Improving Maternal, Newborn, and Child Health
CDC’s Division of Reproductive Health (DRH) is funding a 4-year project to evaluate a brief smoking cessation counseling intervention with nurse midwives and system reminders in prenatal clinics in Buenos Aires, Argentina, and Montevideo, Uruguay. Prenatal smoking rates in these countries are among the highest in the world, 15% and 20%, respectively; however, pregnancy-specific smoking cessation interventions are not systematically integrated into prenatal clinics. The project aims to decrease the frequency of women who smoke at the end of pregnancy, and increase positive attitudes and readiness among clinic staff toward providing smoking cessation counseling. Research is being led by Tulane University in collaboration with the Institute for Clinical Effectiveness and Health Policy and Montevideo Clinical and Epidemiological Research Unit. The intervention began in the spring of 2012 with baseline and follow-up data collection. If found to have an effect on outcomes, the intervention will be disseminated for use in similar settings.
DRH recently analyzed the patterns and predictors of cigarette smoking among reproductive age women in Ecuador, El Salvador, Guatemala, and Honduras. The analysis found that smoking prevalence ranged from 2.6% in Guatemala to 13.1% in Ecuador, and that smoking prevalence was highest in women who lived in urban areas, were previously married, or had high socioeconomic status.
Although tobacco use is known to negatively influence maternal and child health outcomes and there are effective interventions to help pregnant women quit smoking, there are no published guidelines on treating tobacco dependence during pregnancy that are specifically designed for low and middle income countries. CDC is supporting the development of World Health Organization (WHO) guidelines for treating tobacco dependence during pregnancy. The process will include conducting systematic reviews and meta-analyses and consultating with a technical panel. The expected outcome will be a WHO document to provide guidance and support to member states for treating tobacco dependence during pregnancy. This project started in October 2011 and will last approximately 2 years.

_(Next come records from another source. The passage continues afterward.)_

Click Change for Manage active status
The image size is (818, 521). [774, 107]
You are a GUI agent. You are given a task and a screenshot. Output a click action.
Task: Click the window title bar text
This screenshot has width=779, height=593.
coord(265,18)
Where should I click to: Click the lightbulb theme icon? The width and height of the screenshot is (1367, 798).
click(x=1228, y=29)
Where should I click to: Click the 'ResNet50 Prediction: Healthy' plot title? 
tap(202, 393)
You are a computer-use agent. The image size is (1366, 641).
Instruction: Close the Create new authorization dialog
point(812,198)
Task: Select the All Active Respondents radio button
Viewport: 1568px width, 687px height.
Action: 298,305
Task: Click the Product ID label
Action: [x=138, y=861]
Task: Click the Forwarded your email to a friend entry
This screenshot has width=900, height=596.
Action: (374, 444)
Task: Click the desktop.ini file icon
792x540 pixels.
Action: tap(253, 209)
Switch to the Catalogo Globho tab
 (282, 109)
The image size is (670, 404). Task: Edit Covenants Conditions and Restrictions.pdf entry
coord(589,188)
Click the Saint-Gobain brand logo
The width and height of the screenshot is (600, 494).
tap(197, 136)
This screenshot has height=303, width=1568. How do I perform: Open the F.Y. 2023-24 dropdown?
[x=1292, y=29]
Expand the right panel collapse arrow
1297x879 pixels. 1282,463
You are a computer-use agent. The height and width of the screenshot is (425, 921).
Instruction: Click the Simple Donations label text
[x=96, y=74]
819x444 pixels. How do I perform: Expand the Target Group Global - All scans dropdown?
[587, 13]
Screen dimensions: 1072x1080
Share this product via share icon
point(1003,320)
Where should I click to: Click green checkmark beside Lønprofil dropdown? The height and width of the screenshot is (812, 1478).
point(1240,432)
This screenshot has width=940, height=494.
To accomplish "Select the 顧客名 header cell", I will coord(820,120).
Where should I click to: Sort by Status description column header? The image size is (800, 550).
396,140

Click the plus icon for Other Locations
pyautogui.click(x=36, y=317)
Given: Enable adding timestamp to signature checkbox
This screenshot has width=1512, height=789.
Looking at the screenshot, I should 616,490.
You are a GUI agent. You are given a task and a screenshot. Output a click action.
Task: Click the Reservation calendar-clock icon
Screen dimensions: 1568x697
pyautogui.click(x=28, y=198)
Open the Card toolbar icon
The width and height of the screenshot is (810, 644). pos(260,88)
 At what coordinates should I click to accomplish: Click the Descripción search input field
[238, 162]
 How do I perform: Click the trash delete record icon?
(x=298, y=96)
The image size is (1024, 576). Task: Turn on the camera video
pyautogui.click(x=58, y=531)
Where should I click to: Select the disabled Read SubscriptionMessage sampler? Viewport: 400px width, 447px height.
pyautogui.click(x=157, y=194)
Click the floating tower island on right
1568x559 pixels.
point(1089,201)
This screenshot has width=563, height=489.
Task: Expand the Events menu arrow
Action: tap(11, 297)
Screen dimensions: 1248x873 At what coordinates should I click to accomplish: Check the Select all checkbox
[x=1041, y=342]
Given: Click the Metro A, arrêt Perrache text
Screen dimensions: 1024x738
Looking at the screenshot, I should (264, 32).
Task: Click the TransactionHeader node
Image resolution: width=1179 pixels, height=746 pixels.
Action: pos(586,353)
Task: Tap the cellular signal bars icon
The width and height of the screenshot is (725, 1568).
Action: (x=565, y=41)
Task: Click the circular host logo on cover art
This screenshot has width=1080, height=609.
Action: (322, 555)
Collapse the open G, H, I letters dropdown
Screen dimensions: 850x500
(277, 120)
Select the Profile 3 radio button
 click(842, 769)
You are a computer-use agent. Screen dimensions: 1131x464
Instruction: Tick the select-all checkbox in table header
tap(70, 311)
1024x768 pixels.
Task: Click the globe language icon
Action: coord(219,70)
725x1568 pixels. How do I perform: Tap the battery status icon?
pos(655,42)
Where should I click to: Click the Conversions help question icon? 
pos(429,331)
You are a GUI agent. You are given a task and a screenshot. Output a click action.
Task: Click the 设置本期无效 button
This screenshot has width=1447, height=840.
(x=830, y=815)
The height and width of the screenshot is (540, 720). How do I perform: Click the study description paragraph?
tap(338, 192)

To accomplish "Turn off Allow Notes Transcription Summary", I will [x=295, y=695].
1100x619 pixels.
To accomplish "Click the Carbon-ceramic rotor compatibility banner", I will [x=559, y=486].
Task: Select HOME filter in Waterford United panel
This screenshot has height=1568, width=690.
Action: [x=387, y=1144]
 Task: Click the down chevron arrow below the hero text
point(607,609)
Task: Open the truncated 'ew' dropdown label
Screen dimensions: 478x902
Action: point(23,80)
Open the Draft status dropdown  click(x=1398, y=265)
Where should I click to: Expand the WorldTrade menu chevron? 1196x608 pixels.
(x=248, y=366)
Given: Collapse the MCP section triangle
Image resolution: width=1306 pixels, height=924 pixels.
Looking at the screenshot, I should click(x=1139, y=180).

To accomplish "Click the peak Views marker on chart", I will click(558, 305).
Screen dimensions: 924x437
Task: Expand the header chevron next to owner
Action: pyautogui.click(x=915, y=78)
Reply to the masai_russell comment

Prolonged labor without adequate medical care can result not only in the death of the infant but also in permanent injury or death to the mother when the long pressure from the fetal head creates necrosis and breakage in the wall of the vagina, urethra, bladder, or rectum. This condition, which particularly affects young mothers whose pelvises are not fully grown, is known as obstetric fistula. Fistula formation results in uncontrollable leaking of urine and, less frequently, feces, through the vagina, which often leads to rejection and ostracism of the young women by family and society.
An important step in tackling this problem is collecting and disseminating accurate information on the extent of fistula formation and its risk factors, prevention, and treatment approaches; and the assistance needed for women living with fistula. This information can be used to convince decision makers of the gravity of the situation and of the need for urgent and effective action. CDC/DRH leads the Data, Indicators, and Research Committee, one of the three components of the International Obstetric Fistula Working Group, a global alliance to end fistula. The committee is currently drafting a compendium of indicators that can be used to monitor and evaluate existing programs that aim to eliminate fistula occurrence and its consequences.
To improve maternal and child health (MCH) along the U.S.-Mexico border, CDC/DRH is working with health program staff at the local and regional levels helping them work collaboratively and increasing their use of MCH data to meet the health needs of the region.
Partnering with the Mexican Secretariat of Health, the U.S.-Mexico Border Health Commission and other United States and Mexican institutions, CDC/DRH has established binational teams of program directors, epidemiologists, data managers, and other local health organization staff in sister cities along the border. These sister city pairs are Tijuana, Baja California—San Diego, California; Nogales, Chihuahua—Santa Cruz County, Arizona; Ciudad Juarez, Chihuahua—El Paso, Texas—Dona Ana, New Mexico; and Matamoros, Tamaulipas—Cameron County, Texas.
CDC/DRH provides training and technical assistance to the teams to design and carry out MCH capacity-building projects in their communities. In CDC training workshops, the binational teams learn how to access and use available data to bring about local change, and learn how to work binationally to provide the needed maternal and child care on both sides of the border. These efforts are ongoing and teams that have received training are carrying out binational projects around shared MCH priorities.
CDC has assisted many nations with surveillance and research in maternal and infant health, and continues to provide global technical assistance.